New requirements effective January 1, 2006

Acting Governor Richard J. Codey signed into law the New Jersey Identity Theft Prevention Act ("Act") on September 22, 2005. The Act, which takes effect on January 1, 2006, amends and supplements the New Jersey Fair Credit Reporting Act to affirmatively obligate New Jersey businesses to safeguard against identity theft. According to Codey, it is one of the most expansive identity theft laws in the United States. The Act provides for civil remedies, including the payment of fines, actual damages, attorneys fees, costs and injunctive relief for violations of the law.

As of January 1, 2006, all New Jersey businesses will be required to take steps to protect personal information relating to any individual, including customers and employees. The Act broadly defines "personal information" to include any information that identifies, relates to, describes or is capable of being associated with an individual — including, but not limited to, the individual’s first and last name, Social Security number, driver’s license number, signature, image, date of birth, medical information, account number, account password or PIN.

Furthermore, the Act limits New Jersey businesses in how they may use and display Social Security numbers on printed material. It also requires that any New Jersey business handling personal information "take all reasonable measures to protect against unauthorized access to or use of [personal] information." "Reasonable measures" include implementing procedures to burn, pulverize or shred paper and render electronic information unreadable. If an individual’s personal information has been compromised, the business must notify that person within 15 days of the occurrence. In addition to destroying personal records as defined by the Act, businesses must maintain and monitor document destruction policies and procedures.

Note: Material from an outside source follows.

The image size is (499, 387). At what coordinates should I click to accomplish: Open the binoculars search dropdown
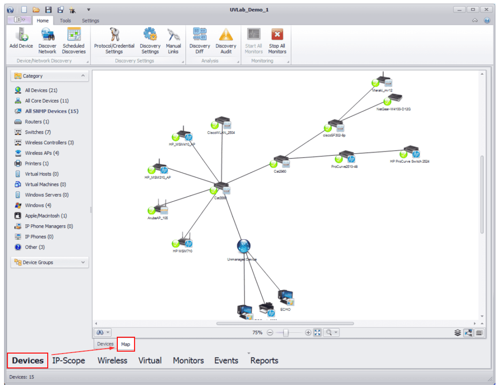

The new legislation has direct impact on New Jersey employers. Policies and procedures governing document access, retention and destruction must be in writing, and they must be comprehensive and described as "official policy" in employee handbooks and corporate documents. Additionally, New Jersey employers performing employee background checks must provide current and prospective employees with a specific statement regarding the organization’s newly created mechanism for placing a security freeze on an individual’s consumer credit report.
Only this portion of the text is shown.